SET EXERCISE
Copy these records word for word, from the line with "Task: Select the BEARING-SPL opomba cell" through the line with "Action: (x=353, y=167)", including both of those lines.

******************************

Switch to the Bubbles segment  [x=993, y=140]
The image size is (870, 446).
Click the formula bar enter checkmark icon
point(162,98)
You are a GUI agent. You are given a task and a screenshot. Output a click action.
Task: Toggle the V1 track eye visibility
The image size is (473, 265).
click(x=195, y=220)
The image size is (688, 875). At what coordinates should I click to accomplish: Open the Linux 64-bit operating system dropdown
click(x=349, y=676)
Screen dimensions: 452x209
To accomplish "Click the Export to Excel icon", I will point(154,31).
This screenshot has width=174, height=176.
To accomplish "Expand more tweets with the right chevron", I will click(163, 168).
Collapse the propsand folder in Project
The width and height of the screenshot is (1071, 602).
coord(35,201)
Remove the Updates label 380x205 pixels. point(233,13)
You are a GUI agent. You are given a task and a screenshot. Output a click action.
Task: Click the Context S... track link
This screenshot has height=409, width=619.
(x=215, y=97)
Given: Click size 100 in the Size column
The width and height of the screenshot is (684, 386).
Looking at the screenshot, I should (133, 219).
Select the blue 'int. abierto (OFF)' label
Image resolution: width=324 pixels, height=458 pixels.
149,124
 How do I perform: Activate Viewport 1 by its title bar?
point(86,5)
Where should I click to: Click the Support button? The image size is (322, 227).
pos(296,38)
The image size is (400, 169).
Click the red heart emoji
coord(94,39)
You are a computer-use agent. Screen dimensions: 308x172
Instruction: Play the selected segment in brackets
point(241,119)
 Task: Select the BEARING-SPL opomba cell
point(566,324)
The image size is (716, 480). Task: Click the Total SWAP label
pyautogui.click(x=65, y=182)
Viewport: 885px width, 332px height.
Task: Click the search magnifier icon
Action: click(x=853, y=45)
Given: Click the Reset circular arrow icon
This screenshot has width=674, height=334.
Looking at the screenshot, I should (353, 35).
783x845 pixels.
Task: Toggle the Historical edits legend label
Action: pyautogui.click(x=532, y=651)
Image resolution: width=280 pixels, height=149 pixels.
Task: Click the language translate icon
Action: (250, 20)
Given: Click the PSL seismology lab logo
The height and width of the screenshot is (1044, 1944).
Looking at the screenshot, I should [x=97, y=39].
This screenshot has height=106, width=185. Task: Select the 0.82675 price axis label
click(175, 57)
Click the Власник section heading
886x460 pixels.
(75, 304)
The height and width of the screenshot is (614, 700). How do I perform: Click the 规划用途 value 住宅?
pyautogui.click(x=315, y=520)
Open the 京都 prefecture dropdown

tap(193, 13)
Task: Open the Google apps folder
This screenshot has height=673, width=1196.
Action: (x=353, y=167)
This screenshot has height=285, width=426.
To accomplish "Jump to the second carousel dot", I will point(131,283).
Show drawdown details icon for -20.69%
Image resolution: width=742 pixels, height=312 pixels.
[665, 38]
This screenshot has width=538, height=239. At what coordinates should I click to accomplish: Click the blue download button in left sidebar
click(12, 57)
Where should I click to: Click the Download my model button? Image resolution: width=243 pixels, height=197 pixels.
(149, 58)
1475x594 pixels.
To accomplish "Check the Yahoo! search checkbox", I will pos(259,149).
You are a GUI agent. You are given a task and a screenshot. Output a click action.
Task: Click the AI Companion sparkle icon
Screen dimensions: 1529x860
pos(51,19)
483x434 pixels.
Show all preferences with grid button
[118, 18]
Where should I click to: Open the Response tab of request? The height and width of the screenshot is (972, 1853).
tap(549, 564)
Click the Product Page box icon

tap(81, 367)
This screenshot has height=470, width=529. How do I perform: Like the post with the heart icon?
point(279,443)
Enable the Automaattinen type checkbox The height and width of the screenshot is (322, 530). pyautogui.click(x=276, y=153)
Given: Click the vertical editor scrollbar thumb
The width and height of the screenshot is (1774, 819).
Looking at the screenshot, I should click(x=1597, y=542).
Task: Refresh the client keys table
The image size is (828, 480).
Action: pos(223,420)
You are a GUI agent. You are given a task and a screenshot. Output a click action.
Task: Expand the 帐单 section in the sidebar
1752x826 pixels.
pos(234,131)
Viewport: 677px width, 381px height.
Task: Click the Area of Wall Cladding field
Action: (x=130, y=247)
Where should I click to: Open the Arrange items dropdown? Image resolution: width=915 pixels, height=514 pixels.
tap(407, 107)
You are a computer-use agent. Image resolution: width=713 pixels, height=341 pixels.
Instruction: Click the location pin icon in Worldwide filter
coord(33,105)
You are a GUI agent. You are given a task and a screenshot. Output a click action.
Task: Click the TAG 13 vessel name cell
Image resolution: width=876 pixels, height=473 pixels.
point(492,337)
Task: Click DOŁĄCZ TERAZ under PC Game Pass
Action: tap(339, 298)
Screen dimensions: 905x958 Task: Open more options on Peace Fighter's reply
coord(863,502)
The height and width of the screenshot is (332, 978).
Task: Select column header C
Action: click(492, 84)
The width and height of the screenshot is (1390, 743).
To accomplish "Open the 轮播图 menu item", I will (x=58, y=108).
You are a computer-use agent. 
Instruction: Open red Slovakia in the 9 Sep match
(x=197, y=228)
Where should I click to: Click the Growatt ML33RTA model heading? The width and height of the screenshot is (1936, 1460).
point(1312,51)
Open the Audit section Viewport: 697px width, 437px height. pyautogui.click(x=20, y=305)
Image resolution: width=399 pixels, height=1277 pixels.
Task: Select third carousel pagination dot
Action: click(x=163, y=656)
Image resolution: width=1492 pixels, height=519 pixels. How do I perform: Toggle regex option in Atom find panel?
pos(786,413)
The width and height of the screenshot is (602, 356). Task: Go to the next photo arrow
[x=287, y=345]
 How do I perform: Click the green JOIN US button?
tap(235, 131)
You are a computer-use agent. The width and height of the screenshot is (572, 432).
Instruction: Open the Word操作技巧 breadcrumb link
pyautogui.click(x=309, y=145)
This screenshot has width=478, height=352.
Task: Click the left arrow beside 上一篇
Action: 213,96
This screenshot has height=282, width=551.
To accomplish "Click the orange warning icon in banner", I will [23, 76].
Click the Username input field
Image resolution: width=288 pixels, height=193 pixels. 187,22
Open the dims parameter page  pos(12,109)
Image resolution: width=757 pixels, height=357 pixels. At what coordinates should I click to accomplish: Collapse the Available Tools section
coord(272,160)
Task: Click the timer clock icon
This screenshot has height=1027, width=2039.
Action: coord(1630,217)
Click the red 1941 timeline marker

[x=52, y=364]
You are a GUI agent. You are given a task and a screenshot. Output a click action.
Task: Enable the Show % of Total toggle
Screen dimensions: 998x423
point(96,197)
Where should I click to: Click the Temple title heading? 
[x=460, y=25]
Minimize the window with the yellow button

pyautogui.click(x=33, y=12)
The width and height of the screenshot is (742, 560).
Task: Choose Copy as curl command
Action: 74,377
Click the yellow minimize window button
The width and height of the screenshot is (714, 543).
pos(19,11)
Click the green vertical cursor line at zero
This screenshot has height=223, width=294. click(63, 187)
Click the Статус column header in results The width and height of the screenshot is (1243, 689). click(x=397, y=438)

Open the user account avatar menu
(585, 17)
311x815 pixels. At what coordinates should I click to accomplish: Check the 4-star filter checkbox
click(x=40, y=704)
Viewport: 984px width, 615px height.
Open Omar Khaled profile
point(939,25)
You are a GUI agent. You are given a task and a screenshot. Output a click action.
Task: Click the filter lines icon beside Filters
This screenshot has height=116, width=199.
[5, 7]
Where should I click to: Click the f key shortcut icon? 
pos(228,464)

******************************

REPLY
 Task: Select the BEARING-SPL opomba cell
point(566,324)
The image size is (716, 480). Task: Click the Total SWAP label
pyautogui.click(x=65, y=182)
Viewport: 885px width, 332px height.
Task: Click the search magnifier icon
Action: click(x=853, y=45)
Given: Click the Reset circular arrow icon
This screenshot has width=674, height=334.
Looking at the screenshot, I should (353, 35).
783x845 pixels.
Task: Toggle the Historical edits legend label
Action: pyautogui.click(x=532, y=651)
Image resolution: width=280 pixels, height=149 pixels.
Task: Click the language translate icon
Action: (250, 20)
Given: Click the PSL seismology lab logo
The height and width of the screenshot is (1044, 1944).
Looking at the screenshot, I should [x=97, y=39].
This screenshot has height=106, width=185. Task: Select the 0.82675 price axis label
click(175, 57)
Click the Власник section heading
886x460 pixels.
(75, 304)
The height and width of the screenshot is (614, 700). How do I perform: Click the 规划用途 value 住宅?
pyautogui.click(x=315, y=520)
Open the 京都 prefecture dropdown

tap(193, 13)
Task: Open the Google apps folder
This screenshot has height=673, width=1196.
Action: (x=353, y=167)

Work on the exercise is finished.